Indie music has become so predominant in America culture that it has earned the dubious honor of its own inner-stratification, categorizing bands in a process that seems a microcosm of America’s class system. As a result, certain groups are pushed into an upper class, where there is no famine of critical praise, and a lower class typically marked by lack of “credibility.” But a lot of bands, The Killers or The Bravery for instance, are forced into a middle class, where they eke out a respectable living on modest acclaim while the hyperbole is reserved for the sacred Arcade Fire and other critical royalty.
Well, I’m a Darwinist, and I believe that this is all for good reason—these middle-class bands, while attempting to remain on the cutting edge, hit trends a step late and thus fall a buck short. Of course these processes reach well beyond indie rock; there are middleweights everywhere.
When Black Star, Common, and the Fugees introduced an urban hip-hop renaissance towards the end of the 90’s, k-os was paying close attention. But, though he emulated the timbre and attitude of these socially conscious emcees on his first two albums, Exit and Joyful Rebellion, a vague, indefinable essence has been largely missing from his work. Whatever it is, it’s enough to stifle his progress as a successful mainstream rapper and stifle his ascent to the underground throne, recently vacated by Talib Kweli and Mos Def.
At times, such as during the “Superstarr” triplet that spans his first album, he sounds more than capable—blending spiritual hip hop with slow-burning ragga anthems and sunset balladry to garner comparisons to Wyclef; at its finest, expectations from such a claim are met. But k-os doesn’t have enough knockout consistency to move upward into that exclusive class. Such inconsistency was amplified by the sound-man at New York’s Irving Plaza for a small collective of hip-hop enthusiasts.
An unsurprisingly literate performance which saw no real deviancies from his recorded work, the only shame in k-os’ game is getting frustrating filler from an artist who speaks so extensively about the integrity of hip-hop.

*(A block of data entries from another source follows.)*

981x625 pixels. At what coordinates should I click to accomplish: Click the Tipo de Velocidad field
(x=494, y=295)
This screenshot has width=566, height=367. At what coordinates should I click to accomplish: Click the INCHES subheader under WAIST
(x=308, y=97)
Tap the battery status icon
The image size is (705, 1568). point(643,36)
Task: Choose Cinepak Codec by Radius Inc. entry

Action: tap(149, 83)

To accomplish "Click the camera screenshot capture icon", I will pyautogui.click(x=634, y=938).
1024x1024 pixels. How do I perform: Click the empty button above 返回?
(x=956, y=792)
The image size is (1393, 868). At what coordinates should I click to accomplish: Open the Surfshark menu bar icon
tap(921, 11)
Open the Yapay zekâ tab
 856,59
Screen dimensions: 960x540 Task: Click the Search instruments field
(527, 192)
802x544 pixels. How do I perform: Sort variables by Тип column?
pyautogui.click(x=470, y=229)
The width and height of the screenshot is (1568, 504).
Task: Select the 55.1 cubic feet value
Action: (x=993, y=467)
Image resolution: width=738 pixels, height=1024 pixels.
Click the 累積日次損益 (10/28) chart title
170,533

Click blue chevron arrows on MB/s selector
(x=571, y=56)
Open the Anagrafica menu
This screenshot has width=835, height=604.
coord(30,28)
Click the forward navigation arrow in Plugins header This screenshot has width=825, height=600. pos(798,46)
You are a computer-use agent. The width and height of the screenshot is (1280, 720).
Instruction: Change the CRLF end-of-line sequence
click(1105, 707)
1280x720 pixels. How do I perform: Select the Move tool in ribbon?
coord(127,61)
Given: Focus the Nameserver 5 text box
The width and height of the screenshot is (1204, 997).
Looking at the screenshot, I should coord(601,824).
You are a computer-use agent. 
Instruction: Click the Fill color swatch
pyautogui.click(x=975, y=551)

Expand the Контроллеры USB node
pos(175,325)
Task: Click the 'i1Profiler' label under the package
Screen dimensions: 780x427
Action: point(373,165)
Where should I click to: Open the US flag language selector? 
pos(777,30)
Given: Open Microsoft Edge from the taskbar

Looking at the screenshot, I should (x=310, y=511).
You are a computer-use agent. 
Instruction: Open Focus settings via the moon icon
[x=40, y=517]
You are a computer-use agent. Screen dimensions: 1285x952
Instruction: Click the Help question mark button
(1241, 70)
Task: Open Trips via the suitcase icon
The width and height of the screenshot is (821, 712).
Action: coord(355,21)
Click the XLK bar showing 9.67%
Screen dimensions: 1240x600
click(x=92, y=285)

k-os doesn’t have the ability to toy with the English language as beautifully as Kweli, and has to rely on the soulfulness of his arrangements and vocals to stand. Which only further illustrates the schism between his best and worst material. When he opens “Patience” by crooning “Swing high / Then swing low / I know / We all go,” it is infinitely more passionate then when he carelessly pats himself on the back. “At times / I look at my face in the mirror / And wonder if the picture is clearer to me / Or to them” (“The Anthem”).
It may be another example of an artist trying to wear too many masks. k-os claims to be down with Christ yet rains lyrical violence on other emcees; he dresses like Fidel Castro in his videos but claims he’s just a “B-boy / Standing in my b-boy stance”; and he alternates equally between flat, farty synth beats and soulful, carefully considered instrumentals that recall the golden-era of old-school hip-hop and native islandry.
So, what happens to artists like k-os? Although beaming with good intentions middle-class artists of his nature are easily replaceable, and may be doomed to be. While bumblingly occupying a space between mainstream success and artistic merit, staring up at a streak-free glass ceiling, k-os just can’t seem to find sturdy ground, not before tripping over his feet and falling back down the ladder. It’s a shame, too, because there are points where the man approaches resplendence.
But for a night in Manhattan, k-os’ performance was more than a typical hip-hop show—it was a portrait of what eventually happens to the middle-of-the-road artist. Marginalized, forgotten, and eventually cast-off, it’s a fate that may seem cold and unforgiving. Either way, if k-os doesn’t do something bold soon, it’ll be a fate well-deserved.